I’ve been home for almost 8 months now and I’m missing university life a lot. So I figured I would talk a bit about my university experience when I did my foundation.
I was a 2012 SPM leaver with 6As, 2B+, and 1B. My 2B+s were Physics and Chemistry and the thing is I was so sure that I would score at least A- on Chemistry so I can apply for MARA scholarship to do medic in the UK (I would be so close to my boyfriend omg).
But God knows best. My B was Additional Mathematics and y’all know how annoying +Maths is. I hated that subject like no other.
So I applied for UPU with my result and I didn’t get into any public universities because I didn’t update my parents’ IC numbers. Apparently something went wrong with their system and we were needed to update our application and I didn’t do it until the due date. So that’s the reason why my application failed.
I had two private universities in mind which were the University of Nottingham (UON) in Semenyih and Management & Science University (MSU) in Shah Alam. My first choice was UON. I applied for it and I even had to write an essay application.
I was accepted for Foundation in Science but my mom said Semenyih is very near to our house and Semenyih is also my mom’s hometown and she wanted me to study somewhere a bit far.
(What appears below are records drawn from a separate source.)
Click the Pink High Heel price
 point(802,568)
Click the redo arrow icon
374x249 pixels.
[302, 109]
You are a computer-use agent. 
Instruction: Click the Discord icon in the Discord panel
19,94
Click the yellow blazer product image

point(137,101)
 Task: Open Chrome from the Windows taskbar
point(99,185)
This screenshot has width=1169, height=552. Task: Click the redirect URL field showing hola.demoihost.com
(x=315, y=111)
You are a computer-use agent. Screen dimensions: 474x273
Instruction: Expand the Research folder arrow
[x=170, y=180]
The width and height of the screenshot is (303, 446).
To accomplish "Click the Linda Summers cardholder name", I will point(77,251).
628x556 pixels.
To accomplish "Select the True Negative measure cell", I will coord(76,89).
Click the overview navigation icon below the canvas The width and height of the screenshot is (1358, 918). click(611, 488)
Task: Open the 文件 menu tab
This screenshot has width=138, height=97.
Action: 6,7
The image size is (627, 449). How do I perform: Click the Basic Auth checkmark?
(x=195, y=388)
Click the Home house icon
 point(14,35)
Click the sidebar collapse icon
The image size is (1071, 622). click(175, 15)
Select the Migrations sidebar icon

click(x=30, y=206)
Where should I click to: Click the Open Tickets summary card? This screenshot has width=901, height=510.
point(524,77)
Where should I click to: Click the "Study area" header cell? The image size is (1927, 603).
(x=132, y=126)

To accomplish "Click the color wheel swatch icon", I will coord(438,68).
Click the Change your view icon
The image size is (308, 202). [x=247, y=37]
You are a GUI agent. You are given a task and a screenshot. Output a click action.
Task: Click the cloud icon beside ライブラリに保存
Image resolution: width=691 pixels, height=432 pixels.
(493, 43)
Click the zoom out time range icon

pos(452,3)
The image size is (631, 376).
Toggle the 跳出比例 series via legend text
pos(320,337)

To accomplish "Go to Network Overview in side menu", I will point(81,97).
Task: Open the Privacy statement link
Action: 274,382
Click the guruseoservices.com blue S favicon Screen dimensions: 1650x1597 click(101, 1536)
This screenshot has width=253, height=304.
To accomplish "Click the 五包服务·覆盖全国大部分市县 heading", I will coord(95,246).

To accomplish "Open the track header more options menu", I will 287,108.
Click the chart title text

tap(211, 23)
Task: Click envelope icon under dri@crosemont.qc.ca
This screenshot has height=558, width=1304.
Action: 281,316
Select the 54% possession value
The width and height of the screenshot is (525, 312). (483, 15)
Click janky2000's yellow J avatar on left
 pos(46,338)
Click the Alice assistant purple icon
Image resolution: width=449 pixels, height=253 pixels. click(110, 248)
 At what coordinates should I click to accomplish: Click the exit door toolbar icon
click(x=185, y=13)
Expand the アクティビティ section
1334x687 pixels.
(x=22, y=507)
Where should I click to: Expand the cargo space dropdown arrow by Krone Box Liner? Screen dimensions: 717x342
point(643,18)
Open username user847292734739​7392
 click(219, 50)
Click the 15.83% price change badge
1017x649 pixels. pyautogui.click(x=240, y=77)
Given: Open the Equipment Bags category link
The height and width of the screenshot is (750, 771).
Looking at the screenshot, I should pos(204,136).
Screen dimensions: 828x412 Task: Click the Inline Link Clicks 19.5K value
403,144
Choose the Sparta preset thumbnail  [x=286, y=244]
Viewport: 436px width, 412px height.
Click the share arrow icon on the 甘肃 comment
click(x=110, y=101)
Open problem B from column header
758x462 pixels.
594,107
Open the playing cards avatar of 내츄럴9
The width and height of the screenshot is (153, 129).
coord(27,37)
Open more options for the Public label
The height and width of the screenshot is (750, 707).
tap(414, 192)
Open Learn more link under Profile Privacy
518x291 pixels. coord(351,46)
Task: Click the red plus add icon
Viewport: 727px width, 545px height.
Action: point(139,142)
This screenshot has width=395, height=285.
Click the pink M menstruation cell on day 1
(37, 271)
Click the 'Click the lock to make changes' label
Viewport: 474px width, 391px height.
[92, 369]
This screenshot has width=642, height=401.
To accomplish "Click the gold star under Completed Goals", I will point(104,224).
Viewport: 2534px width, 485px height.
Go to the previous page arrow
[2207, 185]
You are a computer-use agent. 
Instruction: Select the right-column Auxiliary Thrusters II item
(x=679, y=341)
So I was left with the option to enrol in MSU.
My mom asked me to ask my dad first because scholarships are not offered for foundation studies. I asked my dad if I can go there and my dad said yes! I was so happy because I’ve already planned to go to MSU since I was 16 but I was distracted by UON and its partner university in the UK. I guess my luck is not in the UK, eh?
I applied for Foundation in Biological/Health Science in MSU. I called the counsellor I was assigned to and we talked on the phone about my studies. I was pumped to start a life as a university student.
I felt like at 18 years old, I was finally going to be an adult! Going to a university in the city of Shah Alam with no one to monitor you, who doesn’t like that? I know I do!
I registered for foundation on Monday, May 20th 2013. We had to come in a week early for orientation before we started our class. The registration went so smoothly.
And then we met the house agent for my accommodation. MSU doesn’t have its own student housing so we had to find the nearest apartment. The apartments near MSU are mostly rented by students.
I asked for a 2-person bedroom because I wasn’t going to share a room with 3 other students. Just, no. I got the key to the apartment so my parents and I brought my stuff from the car to the apartment.
Lo and behold, it was one of the most depressing days of my life!
We went to get lunch after I finished arranging some of my stuff where my mom and I were crying while eating because we have never been apart from each other. The food tasted like dirt and I didn’t want to be alone in Shah Alam!!!! I wanna go home!!!! University sucks!!!! I want my mom!!!!!
Later that night, I IMed my sister on Facebook and I asked her what everyone was doing. She told me at dinner mom said she doesn’t have any appetite to eat thinking of me. I cried like I lost a limb. I didn’t eat that night. I stayed in my detestable bed with my laptop, thinking of home. I hated it there.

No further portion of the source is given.